Setup steps:
1. Deploy a Teiid datasource to a JBoss container and ensure that <xa-datasource-property name="PassthroughAuthentication">true</xa-datasource-property> is present in the datasource definition.
2. Constrain access to a schema element of the Virtual Database for a particular role. For instance, create a VDB Data Role which denies Read access to a given column of a table in the virtual database for some role (say data2Role).
3. Create another VDB Data Role definition which allows Read access to said column for some role (say data1Role).
4. Change the Security Realm used by Teiid ("securityDomains" property of SessionService in teiid-jboss-beans.xml) to refer to an installed LoginModule and ensure that security realm defines roles used in the mapping above.
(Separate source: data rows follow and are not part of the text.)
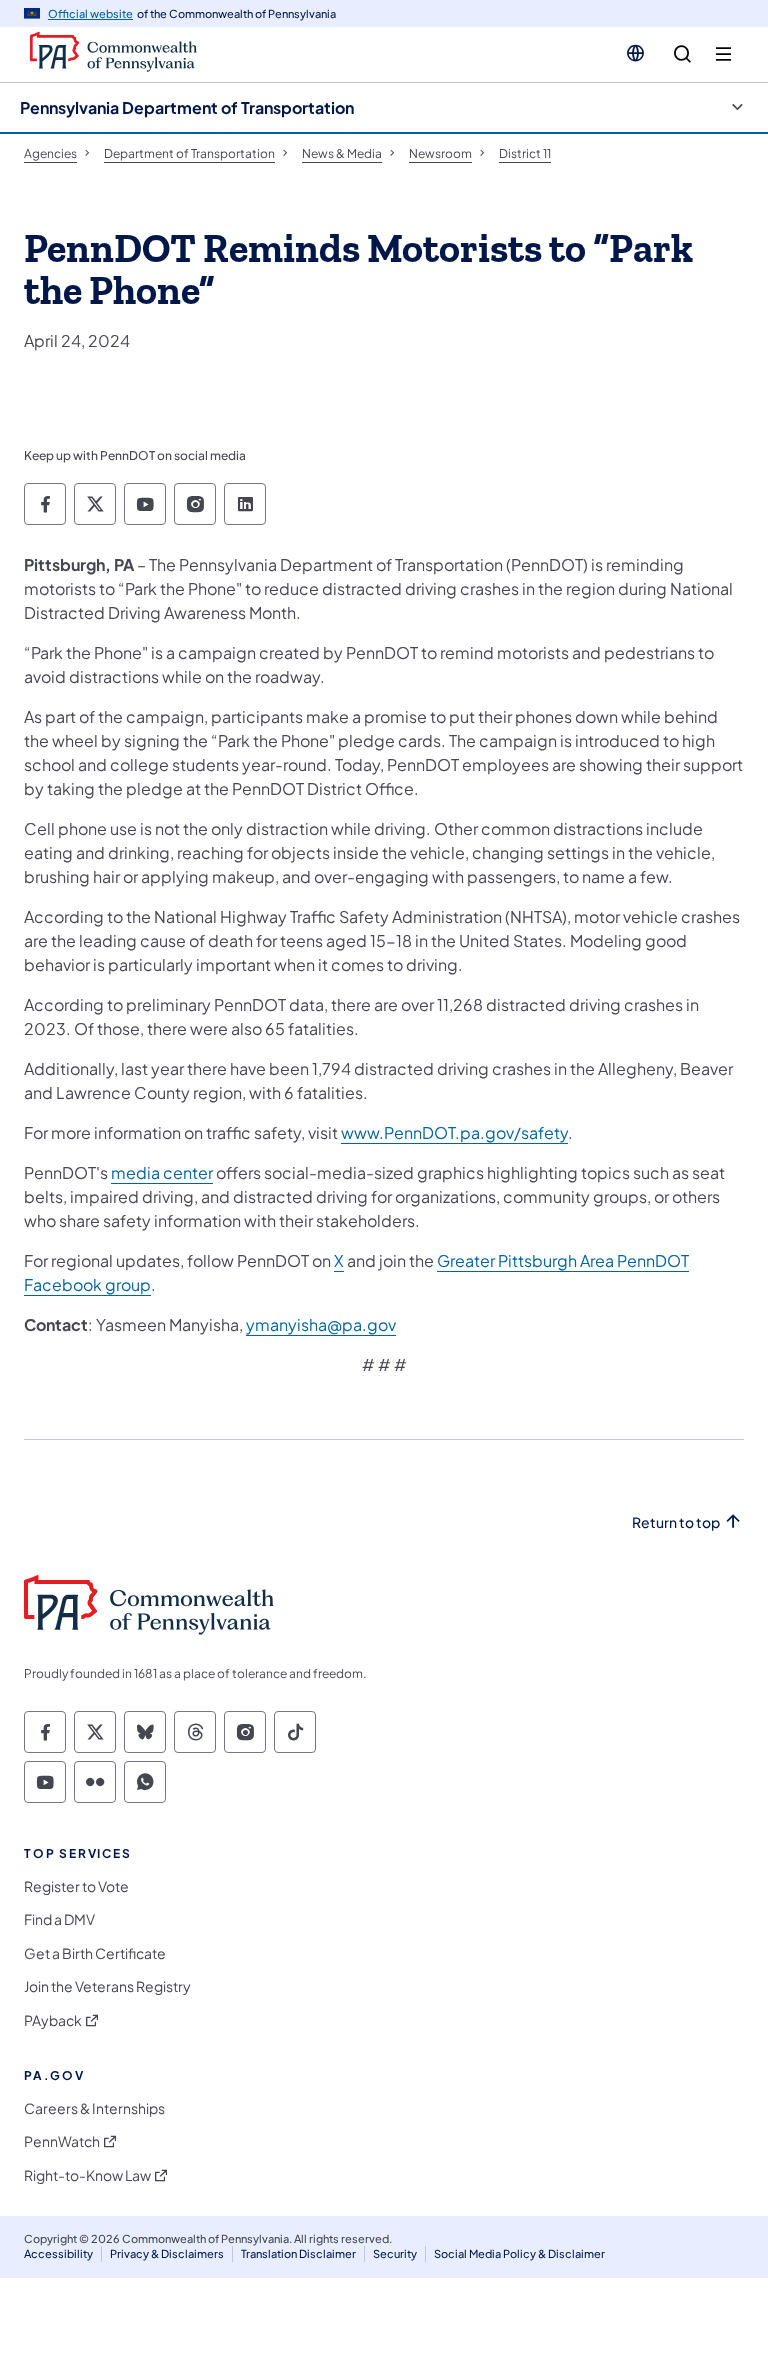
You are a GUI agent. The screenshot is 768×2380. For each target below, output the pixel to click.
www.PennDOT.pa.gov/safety (454, 1132)
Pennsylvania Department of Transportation (187, 107)
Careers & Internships (94, 2108)
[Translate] (635, 53)
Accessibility (58, 2253)
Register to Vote (76, 1886)
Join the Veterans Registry (107, 1986)
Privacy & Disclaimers (167, 2253)
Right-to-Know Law (87, 2175)
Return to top (676, 1522)
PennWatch (62, 2141)
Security (395, 2253)
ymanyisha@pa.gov (321, 1324)
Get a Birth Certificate (95, 1953)
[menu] (723, 54)
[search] (682, 54)
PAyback (53, 2020)
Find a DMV (59, 1919)
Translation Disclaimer (298, 2253)
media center (162, 1172)
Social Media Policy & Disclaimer (519, 2253)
5. Deploy the VDB to JBoss.
6. Develop a JSP page which will: a) lookup the Teiid datasource from JNDI, b) call getConnection() on the datasource, c) execute a statement which includes reading from the restricted column mentioned above (e.g. select * from thatTable). Configure the JSP's web security constraints (web.xml) to require the caller be authenticated in order to access the page. And configured to be authenticated by the same LoginModule that was configured in step-4 above (use jboss-web.xml).
7. Deploy the JSP to the same JBoss instance as hosting the Teiid datasource.

Test steps:
1. Access the JSP as a user which is in the data1Role. This caller's identity should permit them to access the security constrained column. There should be no errors raised and the results of that column should be returned by Teiid.
2. Now invalidate the JSP's HTTP Session so that accessing the JSP requires the caller to authenticate again. This time, authenticate as a user which has the data2Role. This call should have Teiid return a JDBC connection which is associated with this new identity and thus should not be granted access to data in the restricted column. This access attempt should cause Teiid to raise an exception. What is observed however is that the SQL statement is processed without error indicating that the connection is still associated with the original identity and not switched as it should have been to the new caller identity.
3. You can confirm that this isn't caused by JBoss not switching identities on the subject by the following procedure. Touch the Teiid datasource definition file ('teiid-ds.xml') to cause JBoss and Teiid to unload and then reload the datasource (i.e. clear out the connection pool). Then fetch the JSP page again. Since you are still authenticated with the web container the request from the JSP to Teiid will be as the second identity, but this time Teiid will create a new connection (as there are none in the pool) and will thus recognize the caller's identity and use it for authorization decisions and thus will raise an SQL Exception because the caller doesn't have Read permission on the column.

A possible workaround would be to avoid keeping connections around after they are closed: i.e. avoid pooling connections and have them truly created new on every getConnection(). I've not been able to disable the connection pool: setting max pool size to zero causes a hang. Thus, no known workarounds exist.